List of tasks:
(1) In the mailing list post, what error does Vim show when the poster tries to save a file on the SMB share?
(2) Condense the paragraph of the mailing list post beginning "I have a SMB share mounted" into a short bulleted list.
(3) Output the mailing list post word for word, starting at "However, when using" and ending at "I have overlooked?".

Source extract:
****

2004-09-09 Thread Charles Ulrich

Daren Russell said:
 Hi,

 I know this is slightly OT, but it is still using FBSD!

 I have a SMB share mounted, and can generally write to it.  I can copy
 files to it, delete them, use 'ee' to edit and save them.

 However, when using Vim, I can load and edit without warning, but if I
 try to save it I get E212: Can't open file for writing

 I can however create a new file on the share using Vim without problems,
 try to edit it and get the same problem.

 Whilst using Gentoo Linux, I did not have an issue with this (but that
 box has destroyed itself, hence the move to a FBSD box)

 Is this a known thing with Vim/SMB/FBSD?  Any ideas on something stupid
 I have overlooked?

****

Given material:

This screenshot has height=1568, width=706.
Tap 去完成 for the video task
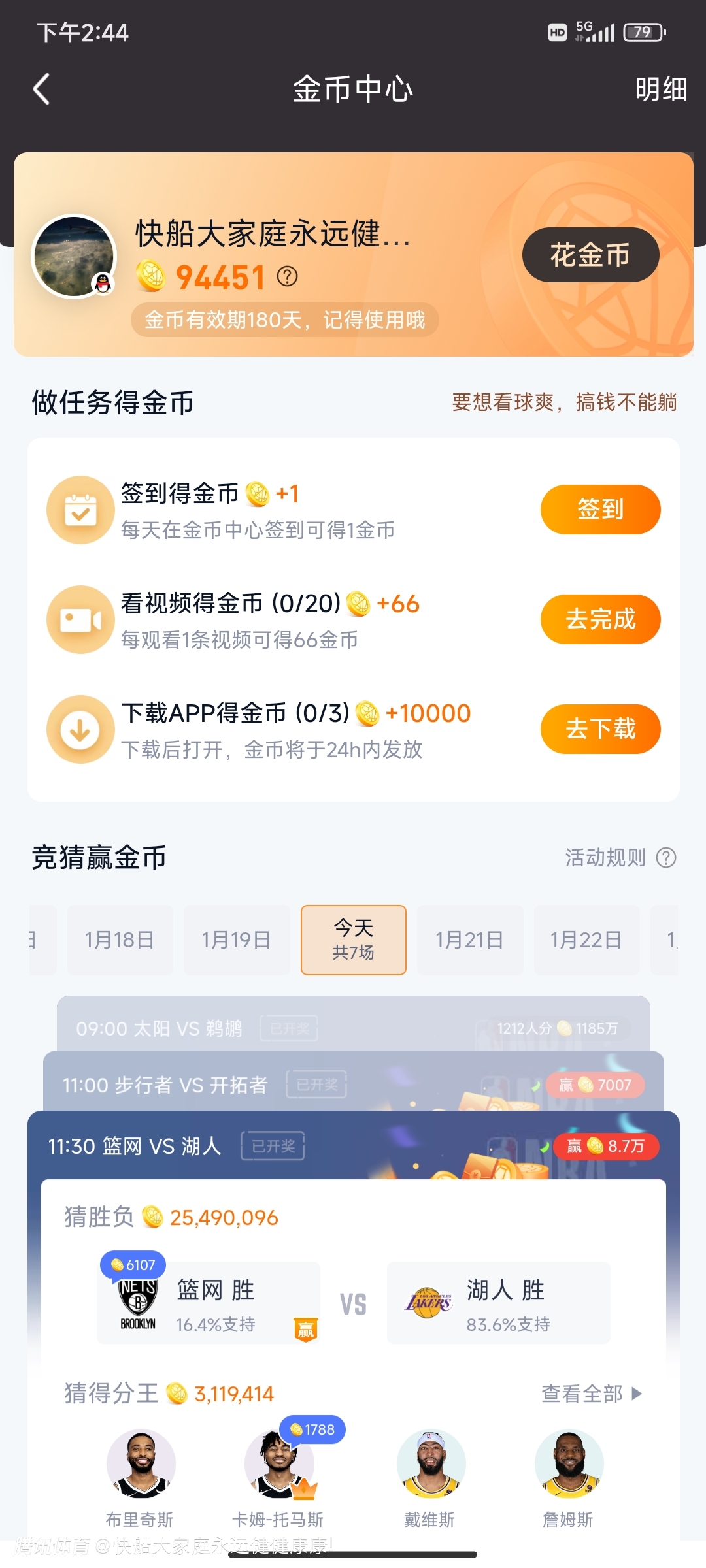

****

Task results:
(1) E212: Can't open file for writing

(2)
- An SMB share is mounted and can generally be written to.
- Files can be copied to it and deleted.
- Files can be edited and saved with 'ee'.

(3)
However, when using Vim, I can load and edit without warning, but if I
 try to save it I get E212: Can't open file for writing

 I can however create a new file on the share using Vim without problems,
 try to edit it and get the same problem.

 Whilst using Gentoo Linux, I did not have an issue with this (but that
 box has destroyed itself, hence the move to a FBSD box)

 Is this a known thing with Vim/SMB/FBSD?  Any ideas on something stupid
 I have overlooked?